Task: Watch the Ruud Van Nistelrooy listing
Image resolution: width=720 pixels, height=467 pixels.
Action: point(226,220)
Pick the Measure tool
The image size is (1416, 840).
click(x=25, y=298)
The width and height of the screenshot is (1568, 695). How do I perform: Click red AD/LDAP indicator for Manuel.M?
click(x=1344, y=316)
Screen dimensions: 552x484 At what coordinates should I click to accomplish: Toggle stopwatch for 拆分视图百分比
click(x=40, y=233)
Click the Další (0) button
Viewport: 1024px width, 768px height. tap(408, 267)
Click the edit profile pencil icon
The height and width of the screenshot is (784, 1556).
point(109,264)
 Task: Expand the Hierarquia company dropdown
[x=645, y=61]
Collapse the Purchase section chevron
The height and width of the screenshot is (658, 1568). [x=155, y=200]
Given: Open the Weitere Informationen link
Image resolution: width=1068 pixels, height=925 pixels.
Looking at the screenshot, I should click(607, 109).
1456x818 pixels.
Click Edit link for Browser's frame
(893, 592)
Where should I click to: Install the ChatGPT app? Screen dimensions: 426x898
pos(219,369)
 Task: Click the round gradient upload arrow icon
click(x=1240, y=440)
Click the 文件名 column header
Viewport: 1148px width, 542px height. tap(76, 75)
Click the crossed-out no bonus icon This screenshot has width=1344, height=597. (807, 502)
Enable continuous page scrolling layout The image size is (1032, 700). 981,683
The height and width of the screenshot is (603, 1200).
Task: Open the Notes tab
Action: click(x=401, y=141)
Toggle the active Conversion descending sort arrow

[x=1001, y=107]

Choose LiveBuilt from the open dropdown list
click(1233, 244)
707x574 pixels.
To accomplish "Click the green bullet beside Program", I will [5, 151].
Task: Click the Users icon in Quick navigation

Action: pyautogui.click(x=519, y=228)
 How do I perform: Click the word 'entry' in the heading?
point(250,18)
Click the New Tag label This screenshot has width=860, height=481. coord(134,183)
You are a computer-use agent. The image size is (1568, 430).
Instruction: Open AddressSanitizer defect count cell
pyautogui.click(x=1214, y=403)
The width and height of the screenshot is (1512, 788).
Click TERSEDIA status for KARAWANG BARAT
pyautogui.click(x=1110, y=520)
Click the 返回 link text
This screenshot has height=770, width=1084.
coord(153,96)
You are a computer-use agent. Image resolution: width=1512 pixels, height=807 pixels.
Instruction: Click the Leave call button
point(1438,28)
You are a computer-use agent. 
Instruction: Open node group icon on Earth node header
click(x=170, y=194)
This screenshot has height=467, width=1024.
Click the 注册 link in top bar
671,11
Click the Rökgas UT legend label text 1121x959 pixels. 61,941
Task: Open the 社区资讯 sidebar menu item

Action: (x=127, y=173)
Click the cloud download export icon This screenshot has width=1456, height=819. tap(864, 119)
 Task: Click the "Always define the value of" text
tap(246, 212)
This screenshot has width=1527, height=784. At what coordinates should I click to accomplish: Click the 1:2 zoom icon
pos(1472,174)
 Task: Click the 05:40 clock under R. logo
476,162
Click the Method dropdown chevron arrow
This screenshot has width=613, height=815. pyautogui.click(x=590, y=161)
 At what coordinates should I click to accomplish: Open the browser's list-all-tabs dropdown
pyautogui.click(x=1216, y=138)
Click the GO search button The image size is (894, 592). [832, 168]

* * * *

#### [Instruction]
Render the data from the start through the line containing "Viewport: 1148px width, 542px" as a numbered list, leaving out any blank lines.

#### [Result of this exercise]
1. Task: Watch the Ruud Van Nistelrooy listing
2. Image resolution: width=720 pixels, height=467 pixels.
3. Action: point(226,220)
4. Pick the Measure tool
5. The image size is (1416, 840).
6. click(x=25, y=298)
7. The width and height of the screenshot is (1568, 695). How do I perform: Click red AD/LDAP indicator for Manuel.M?
8. click(x=1344, y=316)
9. Screen dimensions: 552x484 At what coordinates should I click to accomplish: Toggle stopwatch for 拆分视图百分比
10. click(x=40, y=233)
11. Click the Další (0) button
12. Viewport: 1024px width, 768px height. tap(408, 267)
13. Click the edit profile pencil icon
14. The height and width of the screenshot is (784, 1556).
15. point(109,264)
16.  Task: Expand the Hierarquia company dropdown
17. [x=645, y=61]
18. Collapse the Purchase section chevron
19. The height and width of the screenshot is (658, 1568). [x=155, y=200]
20. Given: Open the Weitere Informationen link
21. Image resolution: width=1068 pixels, height=925 pixels.
22. Looking at the screenshot, I should click(607, 109).
23. 1456x818 pixels.
24. Click Edit link for Browser's frame
25. (893, 592)
26. Where should I click to: Install the ChatGPT app? Screen dimensions: 426x898
27. pos(219,369)
28.  Task: Click the round gradient upload arrow icon
29. click(x=1240, y=440)
30. Click the 文件名 column header
31. Viewport: 1148px width, 542px height. tap(76, 75)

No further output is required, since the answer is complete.